Continental-scale net radiation and evapotranspiration estimated using MODIS satellite observations


Evapotranspiration (ET) is a major pathway for water loss from many ecosystems, and its seasonal variation affects soil moisture and net ecosystem CO2 exchange. We developed an algorithm to estimate ET using a semi-empirical Priestley–Taylor (PT) approach, which can be applied at a range of spatial scales. We estimated regional net radiation (Rnet) at monthly time scales using MODerate resolution Imaging Spectroradiometer (MODIS) albedo and land surface temperature.

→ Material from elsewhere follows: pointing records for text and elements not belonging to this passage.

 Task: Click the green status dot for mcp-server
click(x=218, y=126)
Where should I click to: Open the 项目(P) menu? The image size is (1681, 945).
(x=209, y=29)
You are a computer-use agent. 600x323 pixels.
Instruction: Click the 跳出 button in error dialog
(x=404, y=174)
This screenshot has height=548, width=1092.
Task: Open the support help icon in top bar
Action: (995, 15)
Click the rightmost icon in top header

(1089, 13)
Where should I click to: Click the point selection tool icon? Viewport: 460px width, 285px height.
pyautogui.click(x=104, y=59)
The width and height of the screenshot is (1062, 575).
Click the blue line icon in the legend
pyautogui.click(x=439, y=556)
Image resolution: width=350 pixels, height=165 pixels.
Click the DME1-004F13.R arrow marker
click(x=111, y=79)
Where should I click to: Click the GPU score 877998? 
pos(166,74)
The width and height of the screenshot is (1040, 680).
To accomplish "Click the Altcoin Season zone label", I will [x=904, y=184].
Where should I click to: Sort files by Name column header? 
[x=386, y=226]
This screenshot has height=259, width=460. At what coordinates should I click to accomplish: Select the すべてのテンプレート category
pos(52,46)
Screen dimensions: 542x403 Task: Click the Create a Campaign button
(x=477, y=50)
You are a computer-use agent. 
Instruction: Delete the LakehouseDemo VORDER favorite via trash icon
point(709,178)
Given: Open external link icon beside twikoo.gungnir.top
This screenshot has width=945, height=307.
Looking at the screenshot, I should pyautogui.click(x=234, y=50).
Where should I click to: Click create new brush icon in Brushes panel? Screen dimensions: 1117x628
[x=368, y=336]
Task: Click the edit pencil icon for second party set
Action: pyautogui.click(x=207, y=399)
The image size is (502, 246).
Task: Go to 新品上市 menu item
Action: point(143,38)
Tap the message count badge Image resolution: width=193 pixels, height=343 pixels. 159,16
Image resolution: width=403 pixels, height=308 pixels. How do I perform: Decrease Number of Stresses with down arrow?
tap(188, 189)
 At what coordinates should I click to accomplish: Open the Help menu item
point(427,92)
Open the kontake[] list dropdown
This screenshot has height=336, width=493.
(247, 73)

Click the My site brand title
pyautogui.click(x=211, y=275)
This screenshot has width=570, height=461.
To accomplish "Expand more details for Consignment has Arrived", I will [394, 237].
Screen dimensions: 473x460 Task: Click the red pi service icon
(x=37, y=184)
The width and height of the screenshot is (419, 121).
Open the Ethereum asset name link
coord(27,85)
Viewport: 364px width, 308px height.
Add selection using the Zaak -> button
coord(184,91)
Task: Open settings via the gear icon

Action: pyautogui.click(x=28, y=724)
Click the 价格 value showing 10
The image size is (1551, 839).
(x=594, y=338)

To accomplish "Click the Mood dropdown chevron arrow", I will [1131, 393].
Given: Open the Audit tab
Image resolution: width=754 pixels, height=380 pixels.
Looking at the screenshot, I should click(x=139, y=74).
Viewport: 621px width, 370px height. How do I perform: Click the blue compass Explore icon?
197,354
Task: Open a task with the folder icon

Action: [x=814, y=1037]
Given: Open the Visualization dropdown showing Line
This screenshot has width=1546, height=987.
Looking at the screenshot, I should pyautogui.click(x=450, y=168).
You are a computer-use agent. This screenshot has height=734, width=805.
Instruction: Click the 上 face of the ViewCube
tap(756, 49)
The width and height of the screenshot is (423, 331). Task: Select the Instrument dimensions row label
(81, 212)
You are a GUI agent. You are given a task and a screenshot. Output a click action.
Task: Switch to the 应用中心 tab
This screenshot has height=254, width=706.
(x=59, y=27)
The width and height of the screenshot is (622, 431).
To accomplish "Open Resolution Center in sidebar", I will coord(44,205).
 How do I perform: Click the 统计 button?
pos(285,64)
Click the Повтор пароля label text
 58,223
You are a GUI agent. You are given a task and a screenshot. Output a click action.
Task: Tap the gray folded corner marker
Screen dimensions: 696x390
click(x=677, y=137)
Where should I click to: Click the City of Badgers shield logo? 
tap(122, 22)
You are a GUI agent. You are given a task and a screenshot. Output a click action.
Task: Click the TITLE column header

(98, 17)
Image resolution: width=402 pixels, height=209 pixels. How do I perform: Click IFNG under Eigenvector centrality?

Good agreement was found between satellite-based estimates of monthly Rnet and field-measured Rnet, with a RMSE of less than 30 W m− 2. An adjustable PT coefficient was parameterized as a function of leaf area index and soil moisture based on observations from 27 AmeriFlux eddy covariance sites. The biome specific optimization using tower-based observations performed well, with a RMSE of 17 W m− 2 and a correlation of 0.90 for predicted monthly latent heat. We implemented the approach within the hydrology module of the CASA biogeochemical model, and used it to estimate ET at a 1 km spatial resolution for the conterminous United States (CONUS). The RMSE of modeled ET was reduced to 21.1 mm mon− 1, compared to 27.1 mm mon− 1 in the original CASA model. The monthly ET rates averaged over the Mississippi River basin were similar to those derived using GRACE satellite measurements and river discharge data. ET varied substantially over the CONUS, with annual mean values of 110 ± 76 mm yr− 1 in deserts, 391 ± 176 mm yr− 1 in savannas and grasslands, and 840 ± 234 mm yr− 1 in broadleaf forests. The PT coefficient was the main driver for the spatial variation of ET in arid areas, whereas Rnet controlled ET when mean annual precipitation was higher than approximately 400 mm yr− 1.